What we did first was to position gender inequality in academia within broader societal debates around equality, diversity and inclusion within the UK, Europe and worldwide.  The legitimacy of the enquiry into the causes and consequences of disadvantages from being a woman scholar (junior and senior) or in professional services, was demonstrated by funding for the project and re-inforced by the mainstreaming of the TRIGGER programme within Birkbeck and partner institutions.

Our nine action lines aimed at understanding the nature of the issues and then building in appropriate responses were:

TRIGGER’s Nine Actions to Fostering Gender Equality at Birkbeck:

  1. Research gender cultures in science departments to identify potential gender-specific barriers and to develop recommendations for action.
  2. Promote the inclusion of women scientists in external collaborative arrangements.
  3. Develop a permanent mentoring programme and a handbook of best practice (in co-operation with Athena SWAN).
  4. Implement a Development Programme for fostering female academic careers.
  5. Develop training on integrating gender into scientific research procedures and contents.
  6. Test innovative research tools for the gendering of research procedures.
  7. Mainstream a teaching module on gender for PhD courses.
  8. Create structural opportunities for the commercialisation of women’s work in research and innovation.
  9. Develop a leadership programme for women academics.

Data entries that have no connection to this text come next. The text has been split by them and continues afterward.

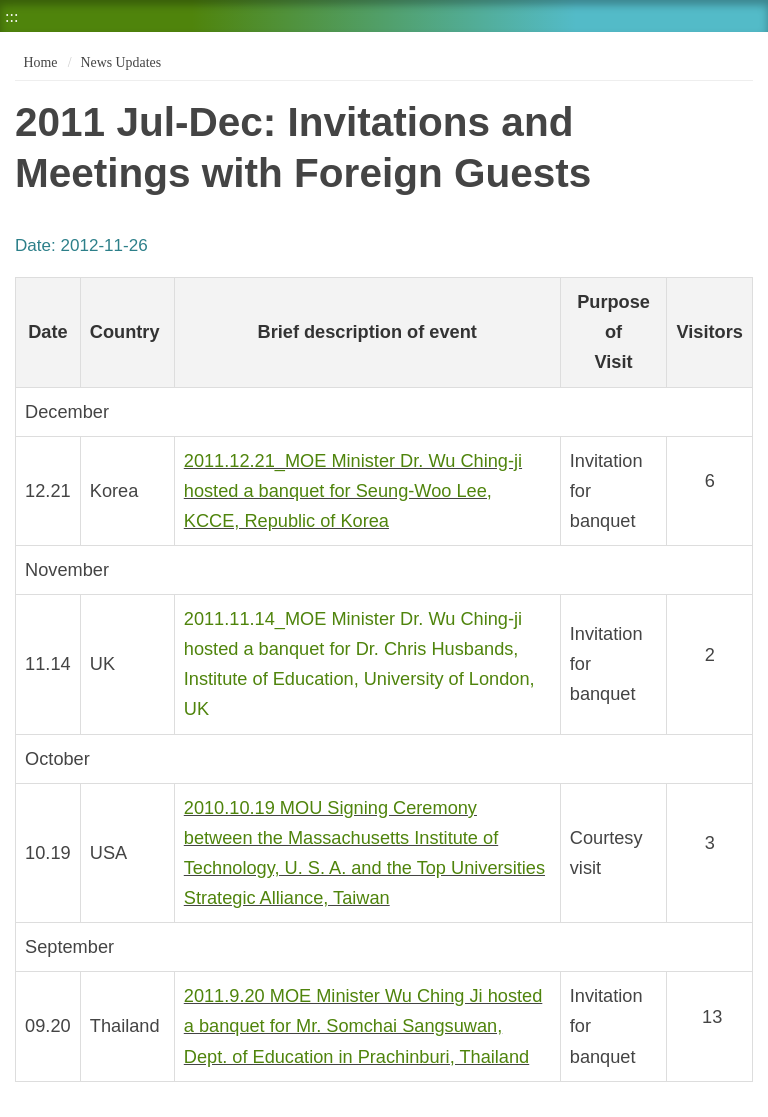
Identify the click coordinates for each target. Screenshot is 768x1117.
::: (11, 16)
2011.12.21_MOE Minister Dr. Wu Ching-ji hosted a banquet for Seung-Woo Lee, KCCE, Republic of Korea (353, 491)
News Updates (121, 62)
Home (38, 62)
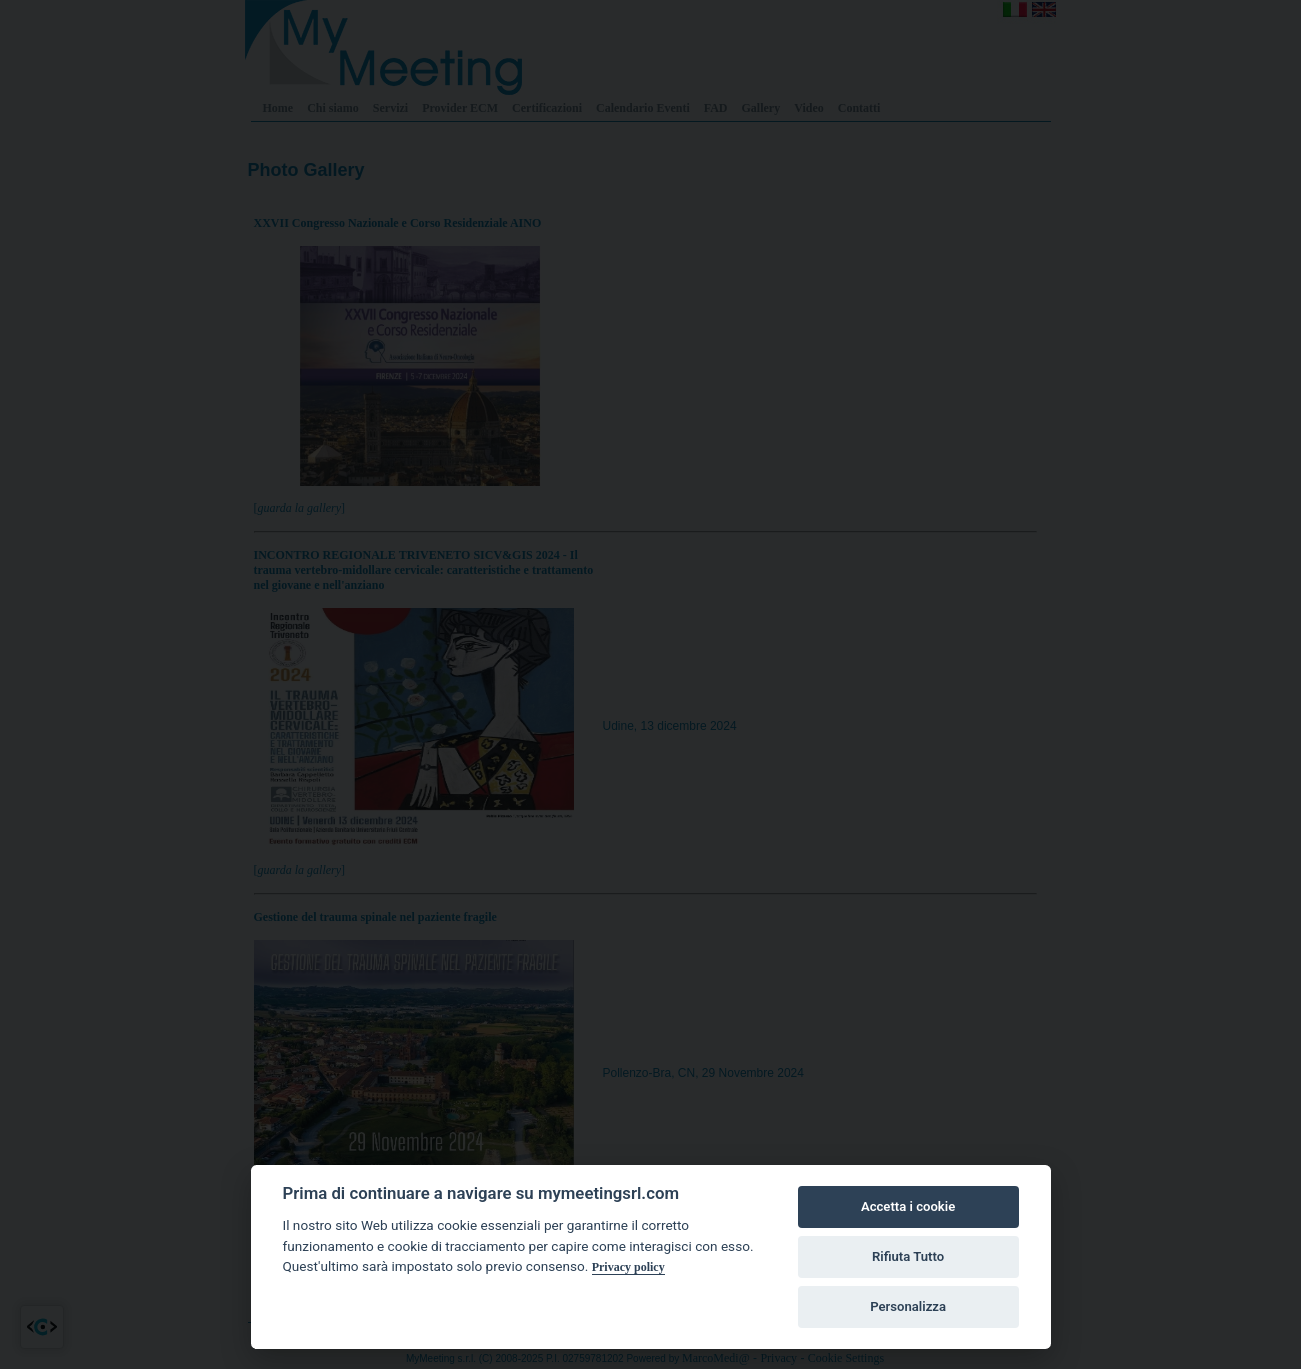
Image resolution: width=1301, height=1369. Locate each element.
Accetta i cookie (908, 1206)
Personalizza (908, 1306)
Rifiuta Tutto (908, 1256)
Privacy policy (628, 1267)
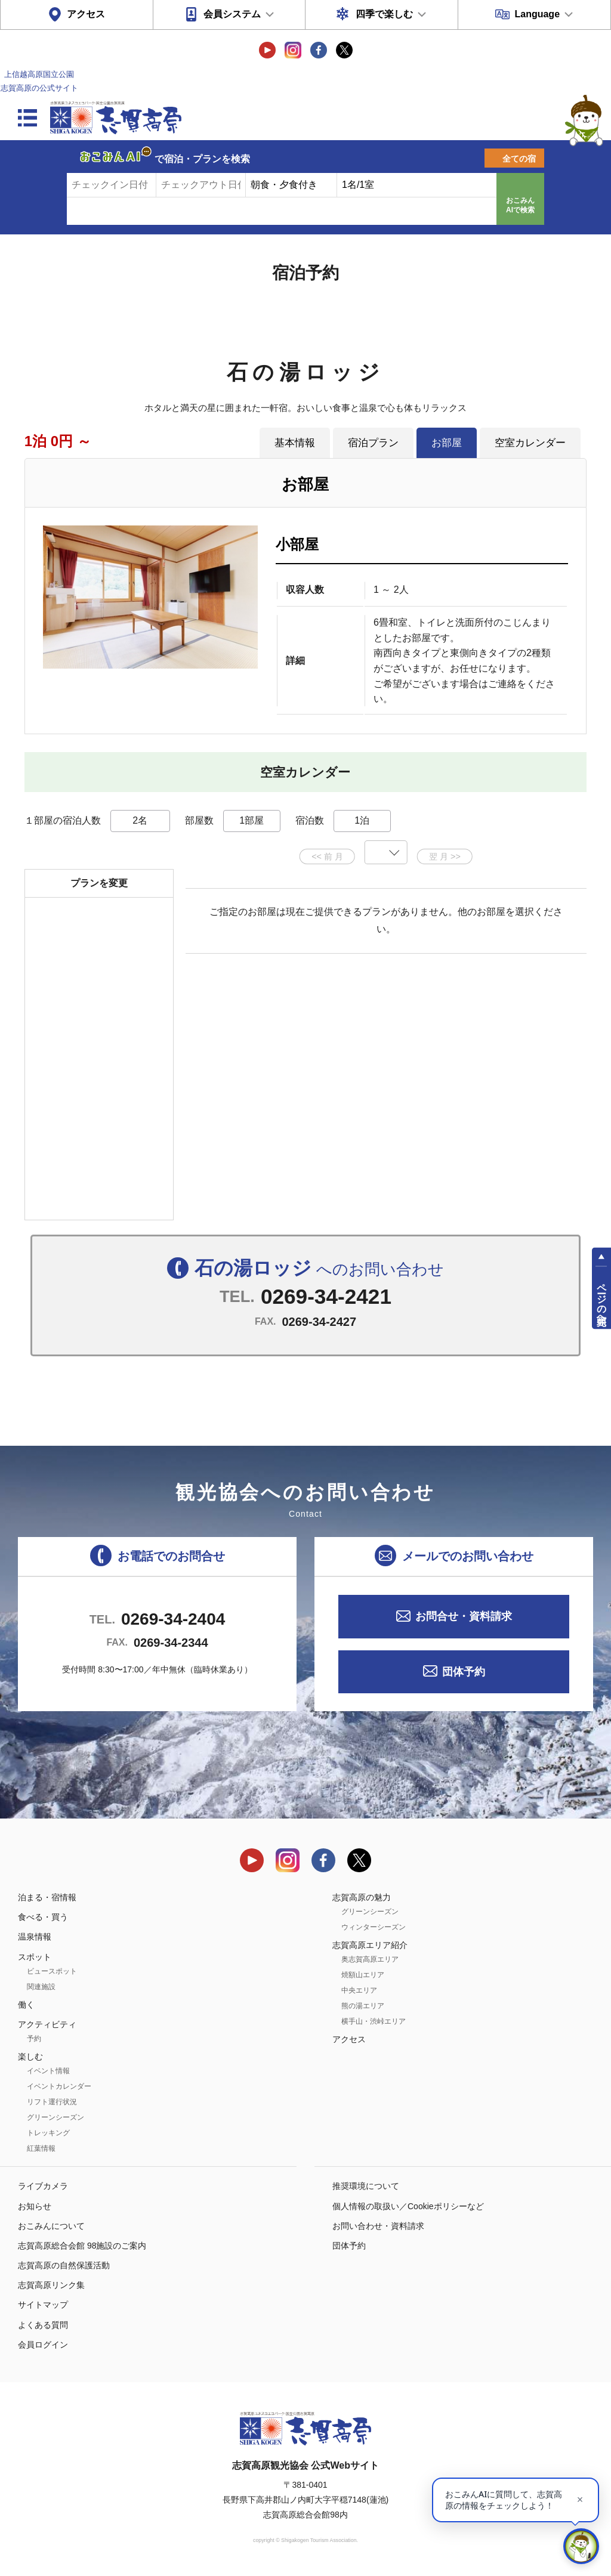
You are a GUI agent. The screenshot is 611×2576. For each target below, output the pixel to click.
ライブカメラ (43, 2186)
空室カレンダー (530, 443)
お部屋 (446, 443)
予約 (34, 2038)
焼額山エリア (362, 1975)
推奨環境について (365, 2186)
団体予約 (463, 1672)
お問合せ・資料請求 (463, 1616)
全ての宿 (519, 158)
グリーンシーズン (55, 2117)
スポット (34, 1957)
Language (537, 14)
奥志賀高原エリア (370, 1959)
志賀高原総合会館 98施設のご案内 (82, 2245)
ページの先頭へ (602, 1298)
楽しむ (30, 2056)
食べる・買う (43, 1917)
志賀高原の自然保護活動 (64, 2265)
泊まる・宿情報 (47, 1897)
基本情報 (294, 443)
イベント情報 (48, 2071)
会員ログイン (43, 2344)
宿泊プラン (373, 443)
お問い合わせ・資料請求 (378, 2226)
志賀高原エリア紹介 (370, 1945)
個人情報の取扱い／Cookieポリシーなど (408, 2206)
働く (26, 2004)
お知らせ (34, 2206)
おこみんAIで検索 (520, 205)
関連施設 (41, 1987)
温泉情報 (34, 1936)
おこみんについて (51, 2226)
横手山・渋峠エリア (373, 2021)
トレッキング (48, 2133)
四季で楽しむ (384, 14)
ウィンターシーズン (373, 1927)
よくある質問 (43, 2325)
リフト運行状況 (52, 2102)
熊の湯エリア (362, 2006)
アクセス (86, 14)
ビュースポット (52, 1971)
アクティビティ (47, 2024)
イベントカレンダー (59, 2086)
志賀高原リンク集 (51, 2285)
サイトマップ (43, 2304)
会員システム (232, 14)
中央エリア (359, 1990)
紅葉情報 (41, 2148)
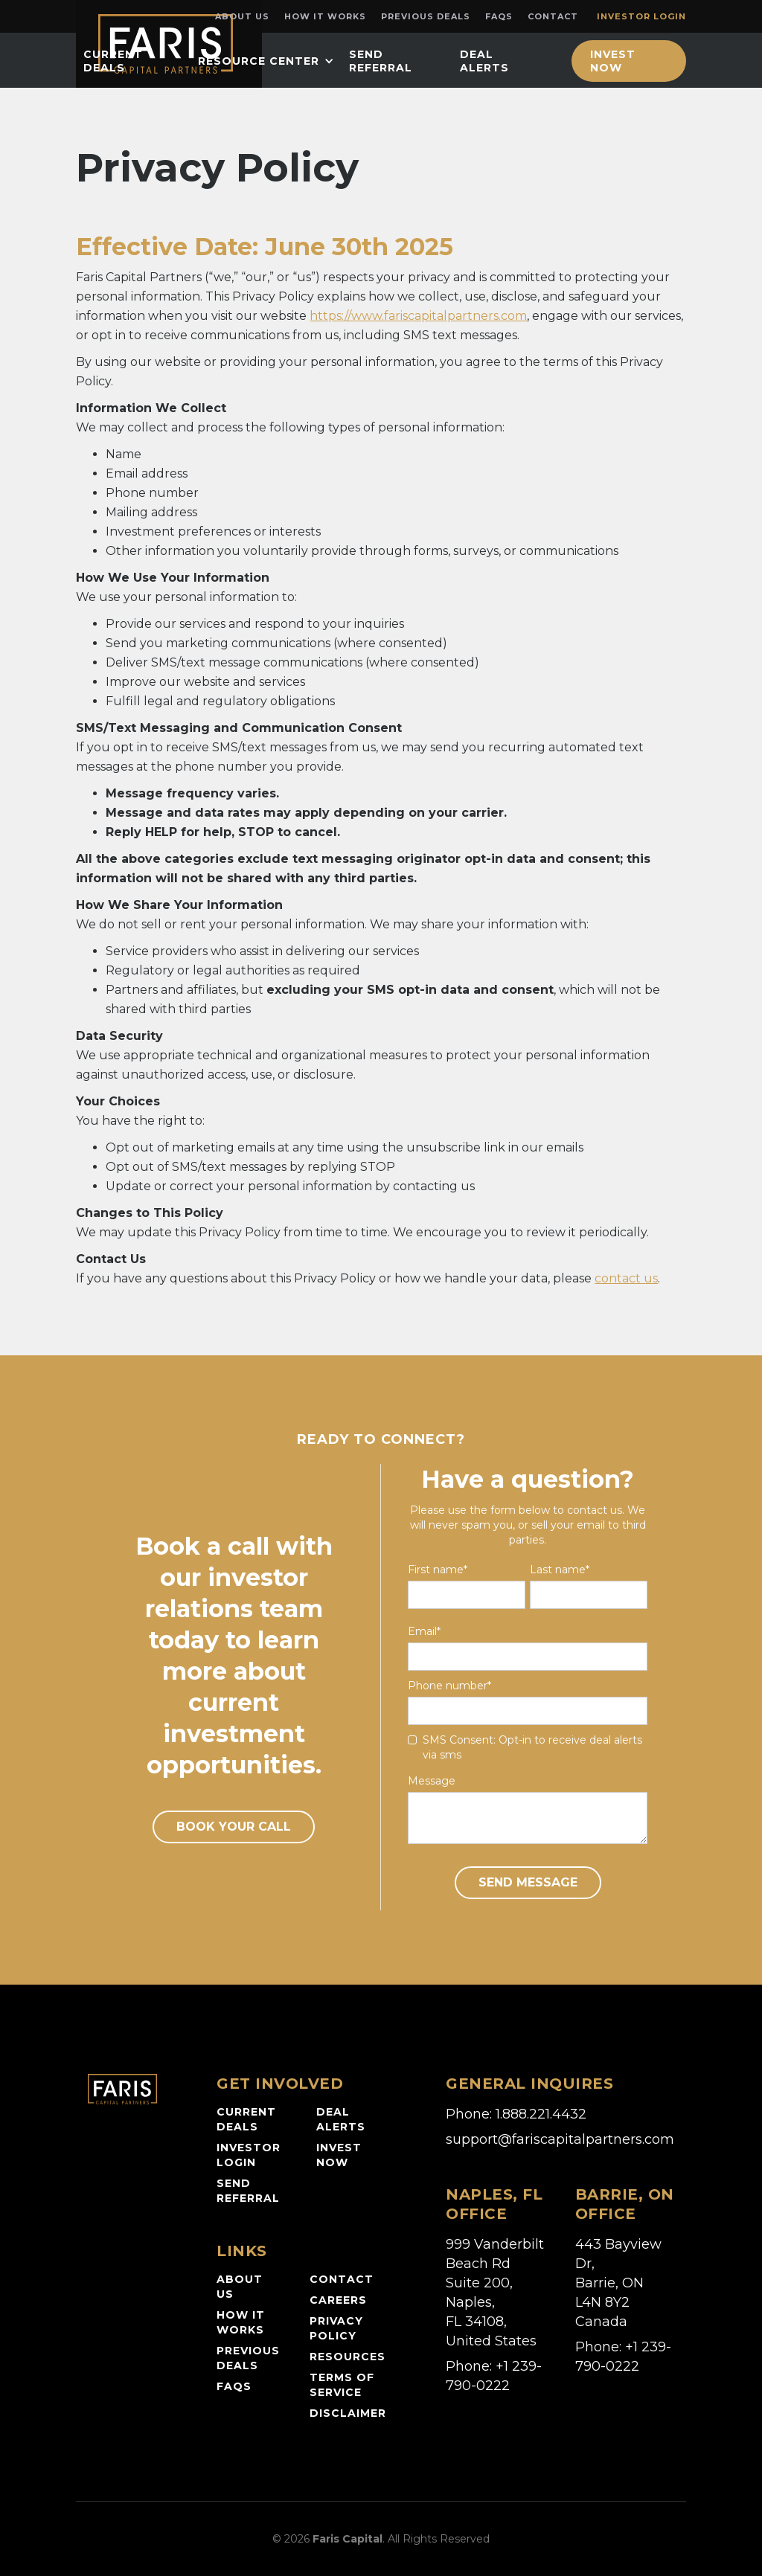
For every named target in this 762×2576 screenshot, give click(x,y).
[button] (266, 61)
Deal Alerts (484, 61)
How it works (325, 16)
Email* (424, 1631)
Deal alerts (340, 2119)
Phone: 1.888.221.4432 (516, 2114)
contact (342, 2279)
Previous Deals (425, 16)
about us (240, 2287)
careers (338, 2300)
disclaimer (348, 2413)
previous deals (248, 2358)
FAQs (499, 16)
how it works (241, 2322)
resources (347, 2356)
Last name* (559, 1569)
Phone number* (449, 1685)
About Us (242, 16)
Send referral (248, 2191)
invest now (339, 2155)
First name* (437, 1569)
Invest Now (612, 61)
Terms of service (342, 2385)
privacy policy (336, 2328)
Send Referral (380, 61)
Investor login (641, 16)
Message (431, 1781)
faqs (234, 2386)
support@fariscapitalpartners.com (560, 2139)
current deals (113, 61)
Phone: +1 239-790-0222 (494, 2376)
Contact (553, 16)
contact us (626, 1278)
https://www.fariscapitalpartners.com (418, 316)
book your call (233, 1826)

Second, the project was outward as well as inward looking and inherently collaborative.  Bringing about change requires cultural as well as institutional and procedural changes. We are hugely grateful to those who joined our internal and external advisory boards and to our international colleagues within the TRIGGER project and others who supported us with their time and their personal and professional insights. These enabled all of us who took part to be challenged on our thinking then and now. We made many very good friends along the way.